Robert Spalek [Mon, 3 Nov 2003 14:35:50 +0000 (14:35 +0000)]
- giant class flag moved from attributes to card-notes
- merger only marks documents by giant flag and
the penalization is done in chewer
- added new weight attribute to cards: Wp means weight after penalization
added penalization notes in the form .Pg-50 (giant class penalized by -50)
- chewer.c: card_write_start() does NOT write struct card_attr and it needs
to be done manually later
- chewer.c: weight records are sorted chronologically, I like it more :-)
Martin Mares [Sat, 11 Oct 2003 10:19:40 +0000 (10:19 +0000)]
Several improvements to the unicode library:
o All tables are now const.
o Redefined the categories:
- now using _U_* instead of _C_*
- introduced _U_LETTER modified with either _U_UPPER or _U_LOWER
or none (titlecase letters, letter modifiers etc.)
o Added the ligature expansions and _U_LIGATURE.
o Minor cleanups.
Martin Mares [Wed, 17 Sep 2003 12:36:44 +0000 (12:36 +0000)]
Replaced enums by #define's in definitions of word, meta and string types.
It's less elegant, but it gives a chance to detect whether a specific type
exists or not.
Martin Mares [Mon, 30 Jun 2003 11:18:57 +0000 (11:18 +0000)]
Several changes mixed to one commit (sorry, the CVS didn't work for a long time):
o Changed index format ID.
o MAX_COMPLEX_LEN went with the rest of complexes.
o Introduced data types and handling macros for context bucket ID's.
o Returned fp_hash() to its original definition -- the previous "fix" was
deadly wrong: I confused indexing of bytes with indexing of words.
Also, the fp_hash() has to be monotonic wrt. fpsort's order which the
new one wasn't.
Robert Spalek [Fri, 27 Jun 2003 12:27:49 +0000 (12:27 +0000)]
added tools for stealing translation tables from recode
sanity checks:
- iso-8859-{1,2} tables are identical after extraction with the tables imported
by MJ
- cp1250 tables is quite different from the existing win-1250 table, but I do
not know which one is right
Martin Mares [Wed, 18 Jun 2003 13:07:10 +0000 (13:07 +0000)]
Added a very simple generic implementation of binomial heaps. Their main
virtue is that they are fully dynamic, needing no upper bounds on the
number of items nor frequent reallocations. Their main disadvantage is
the need of 13 bytes per node.
I did implement only those heap operations I'll use in the gatherer,
I'll add more later.
Martin Mares [Wed, 18 Jun 2003 10:11:12 +0000 (10:11 +0000)]

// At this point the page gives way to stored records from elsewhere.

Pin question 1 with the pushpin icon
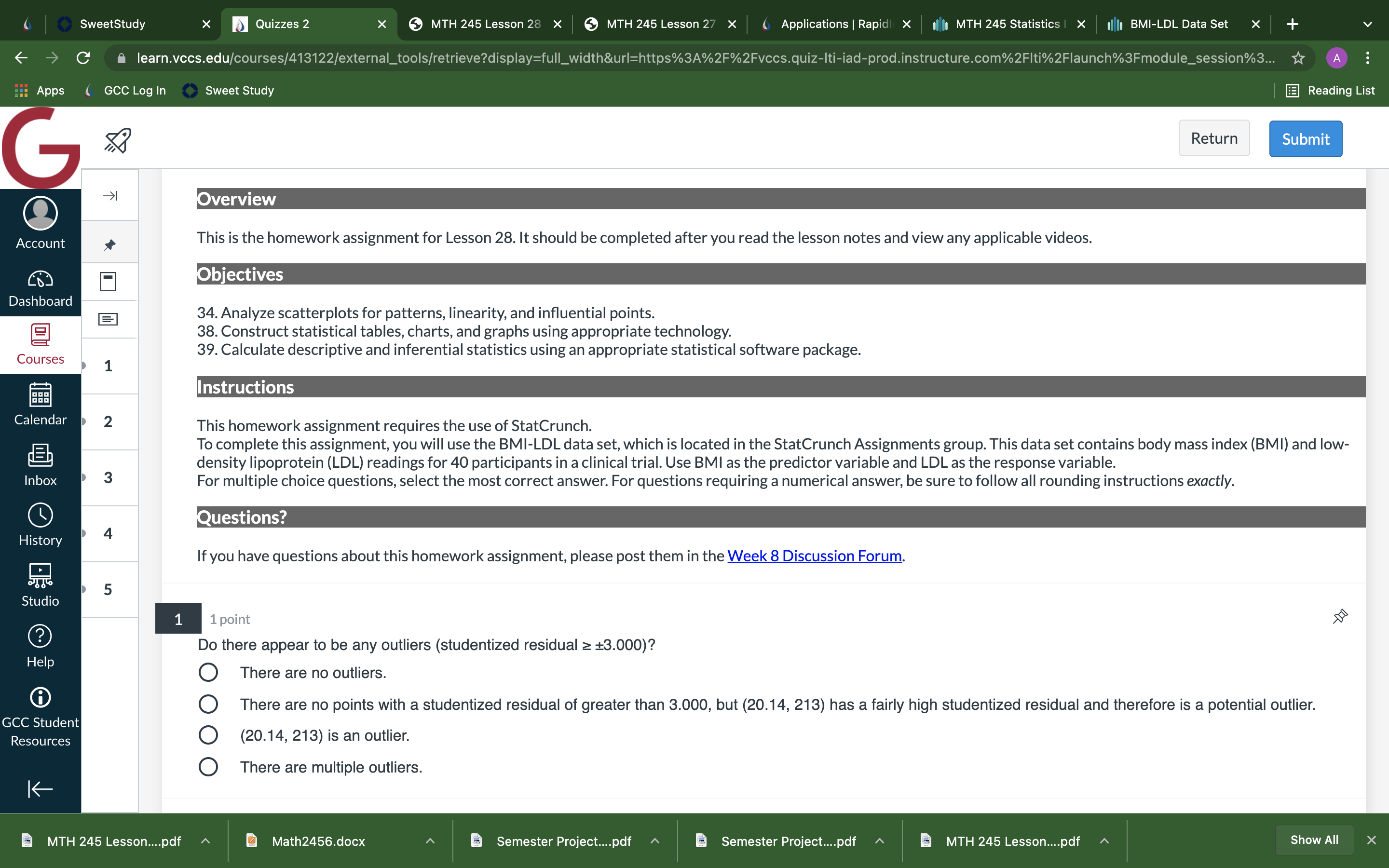This screenshot has width=1389, height=868. point(1340,617)
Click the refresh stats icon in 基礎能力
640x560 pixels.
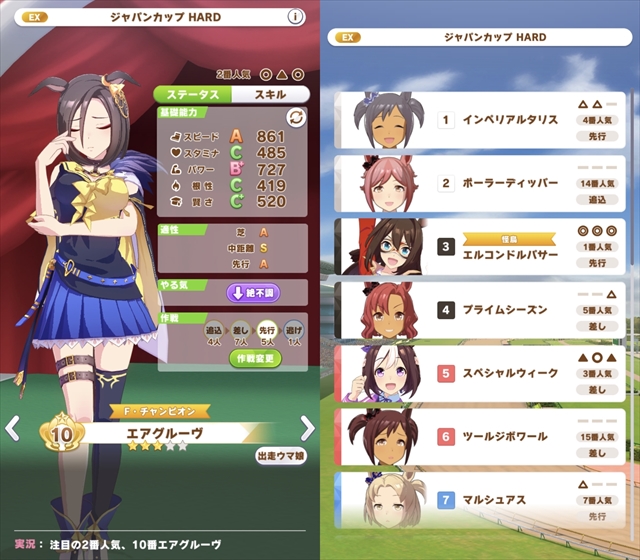[296, 118]
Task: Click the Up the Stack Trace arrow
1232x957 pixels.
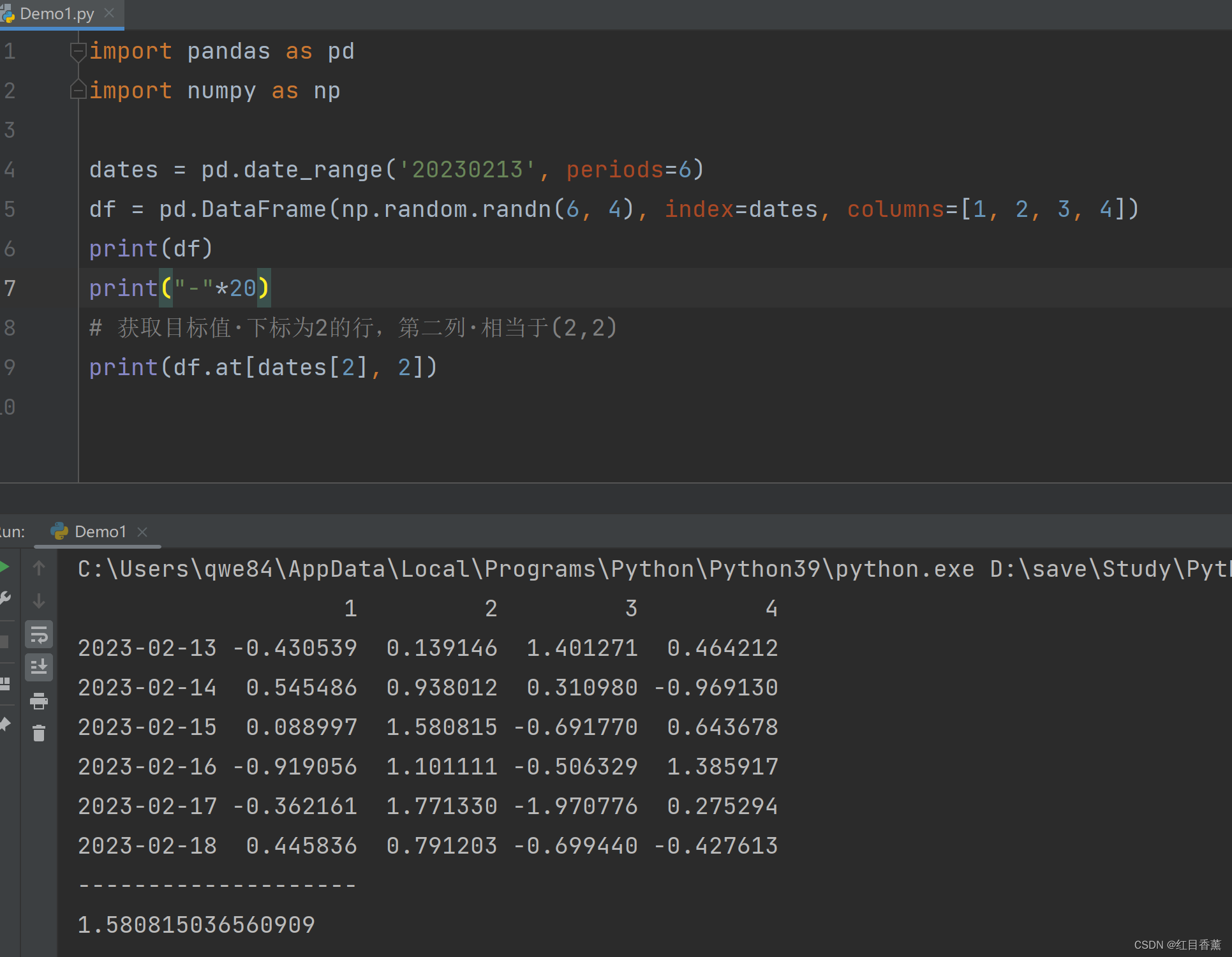Action: pos(39,568)
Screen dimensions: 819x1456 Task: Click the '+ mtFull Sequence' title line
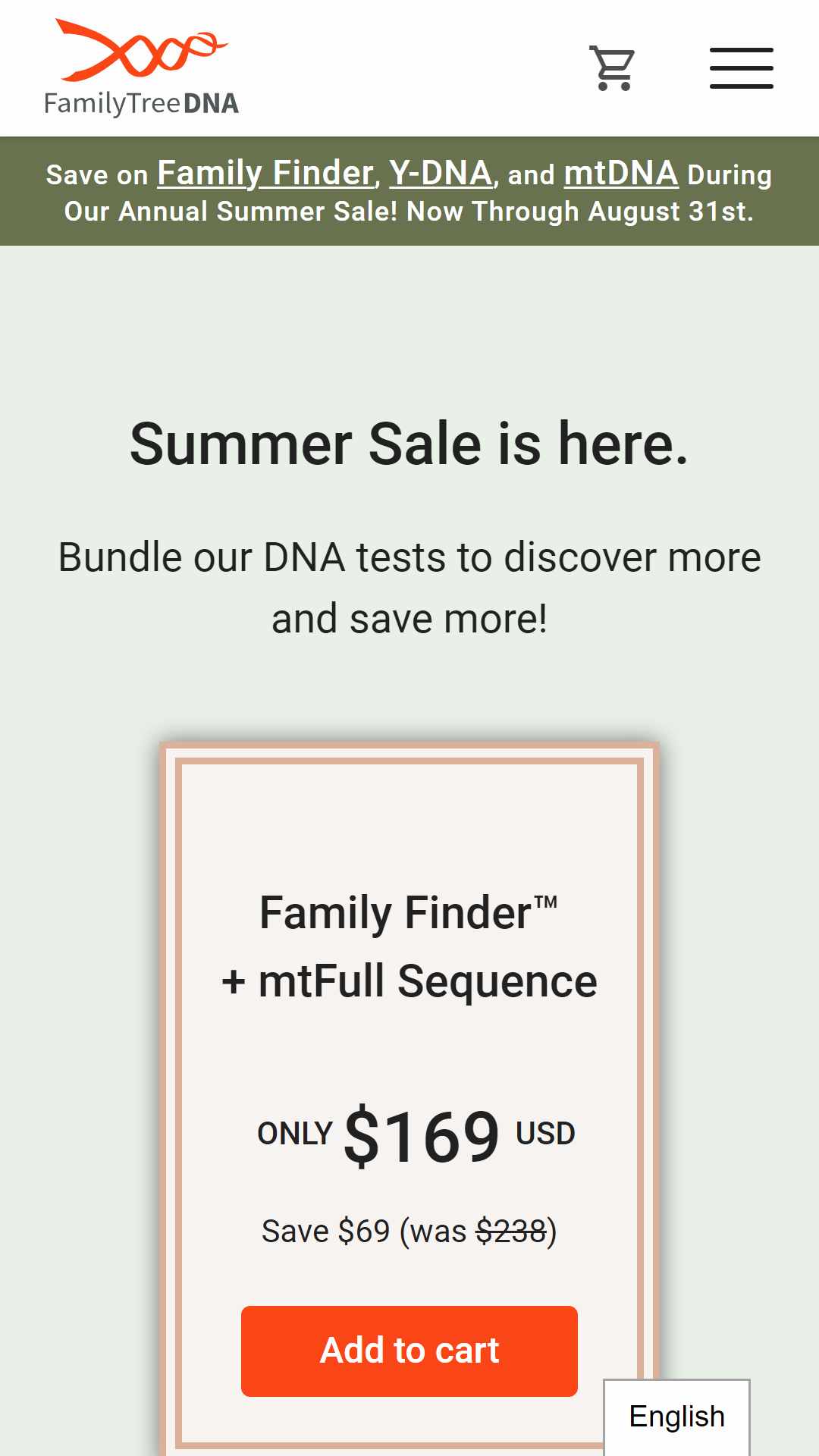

Minor changes to the RB-tree code:
o Static declarations are much more common, so replace TREE_STATIC
by TREE_GLOBAL (which does just the opposite).
o <xxx> is reserved for system includes, use "xxx" instead.
o Use TREE_TRACE instead of TRACE to avoid collisions with other tracing macros.
Martin Mares [Sun, 15 Jun 2003 20:20:51 +0000 (20:20 +0000)]
Added a straigtforward implementation of circular linked lists. They are
a small bit less efficient than our lists.h lists (testing against zero is
faster than testing against list head), but they are nicer and they save
one pointer per list head which makes them better for hash tables etc.